Medienbericht China schickt offenbar Tausende Soldaten zusätzlich nach Hongkong

In Hongkong mobilisieren die Proteste gegen Chinas Einfluss seit Monaten Zehntausende Menschen. Einem Bericht zufolge hat Peking die militärische Präsenz in der Sonderverwaltungszone nun mehr als verdoppelt.

Chinesische Soldaten in Hongkong: Mehr Mitglieder der Volksbefreiungsarmee als je zuvor
Tyrone Siu/REUTERS

Chinesische Soldaten in Hongkong: Mehr Mitglieder der Volksbefreiungsarmee als je zuvor


Trotz der Drohgebärden aus China flauen die Proteste in Hongkong auch nach Monaten nicht ab. Nach Informationen der Nachrichtenagentur Reuters hat die Volksrepublik nun Tausende zusätzliche Einsatzkräfte in die Sonderverwaltungszone verlegt und damit seine militärische Präsenz dort offenbar mehr als verdoppelt.

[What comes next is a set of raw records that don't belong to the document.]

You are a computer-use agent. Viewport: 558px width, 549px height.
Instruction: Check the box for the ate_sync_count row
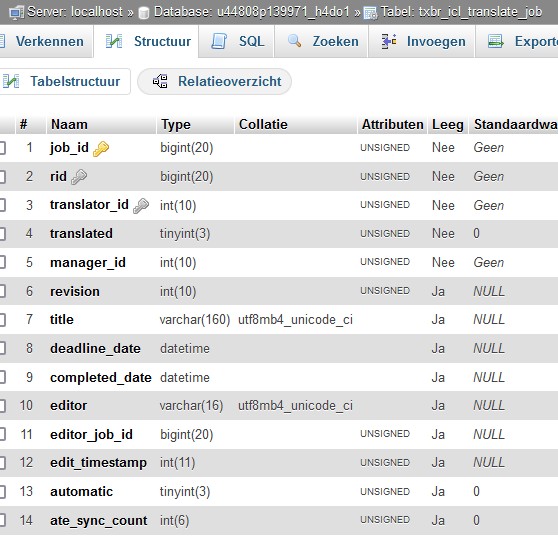[2, 520]
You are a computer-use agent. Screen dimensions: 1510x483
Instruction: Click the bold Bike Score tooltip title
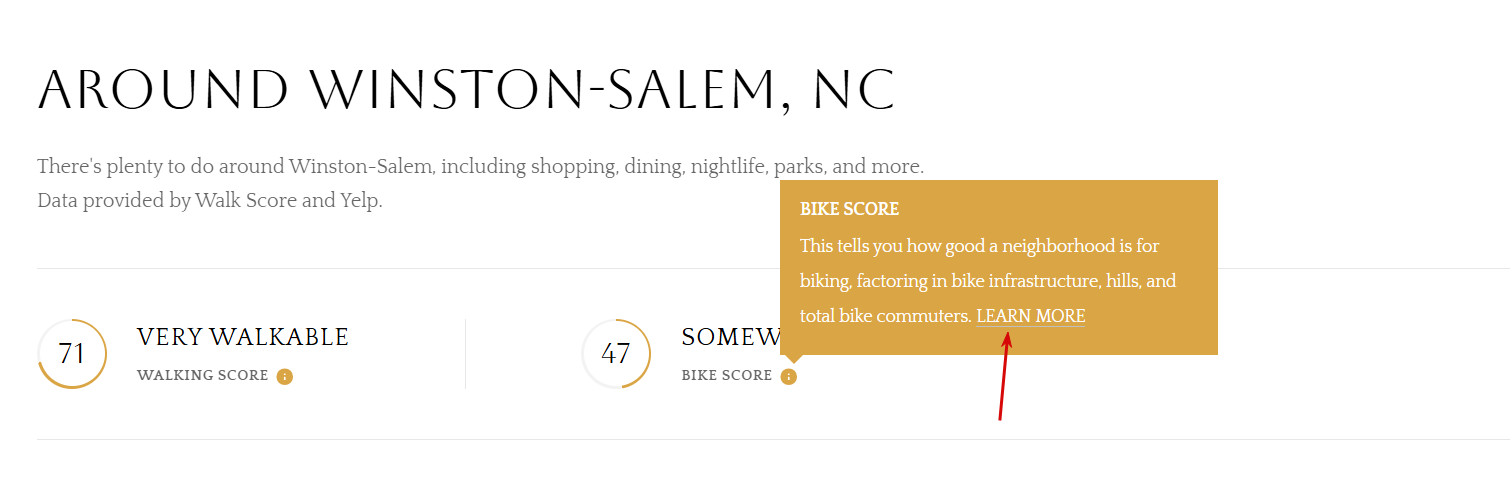(850, 209)
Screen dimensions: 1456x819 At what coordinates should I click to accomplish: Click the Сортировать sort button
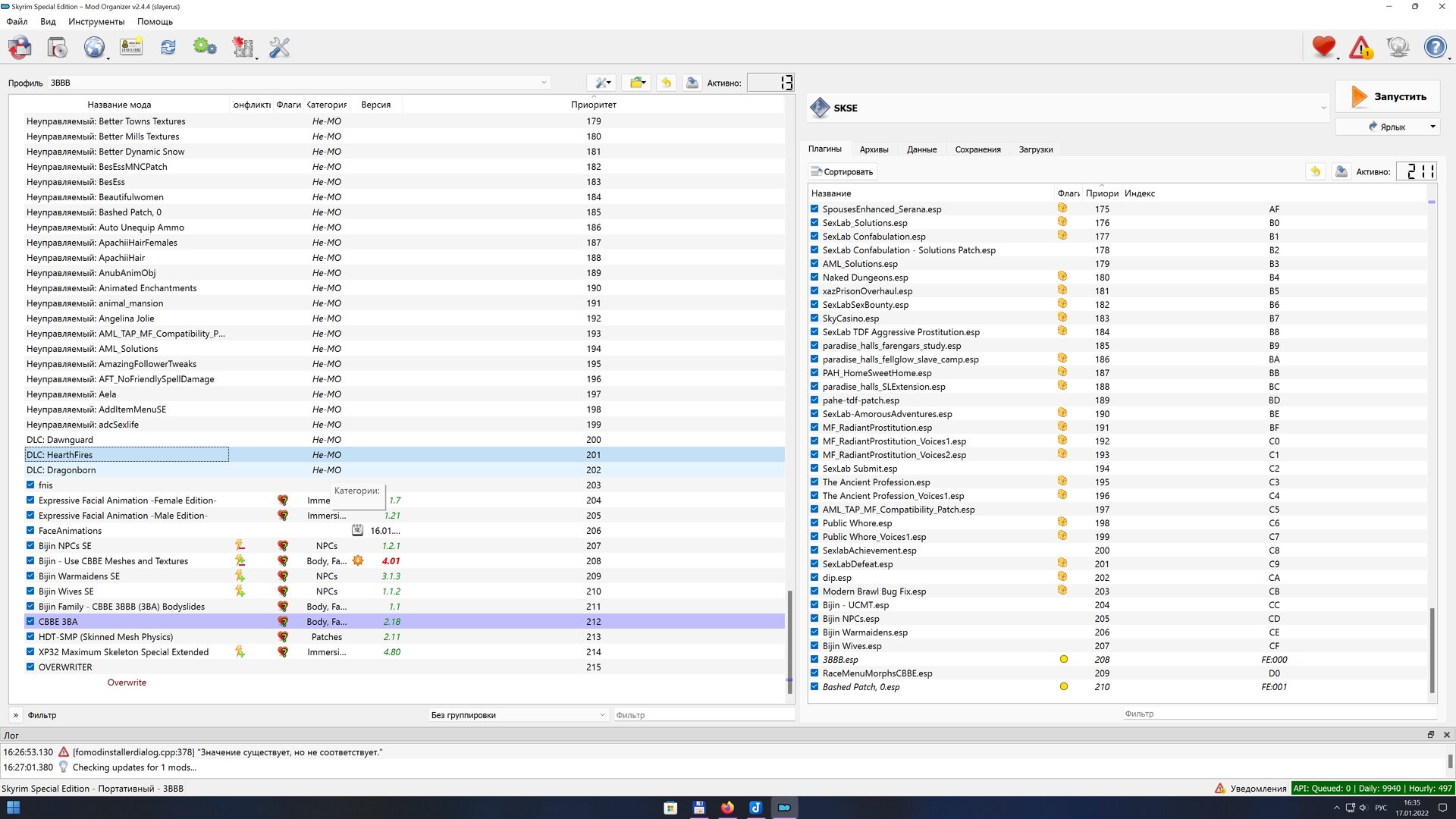click(842, 172)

Bei einer von chinesischen Staatsmedien im August als Rotation ausgewiesenen Truppenentsendung habe es sich in Wirklichkeit um eine Verstärkung gehandelt, sagten mehrere asiatische und westliche Gesandte. Nach Schätzungen sollen demnach mittlerweile zwischen 10.000 und 12.000 chinesische Militärangehörige in Hongkong stationiert sein. In den Monaten vor der Verstärkung waren es 3000 bis 5000.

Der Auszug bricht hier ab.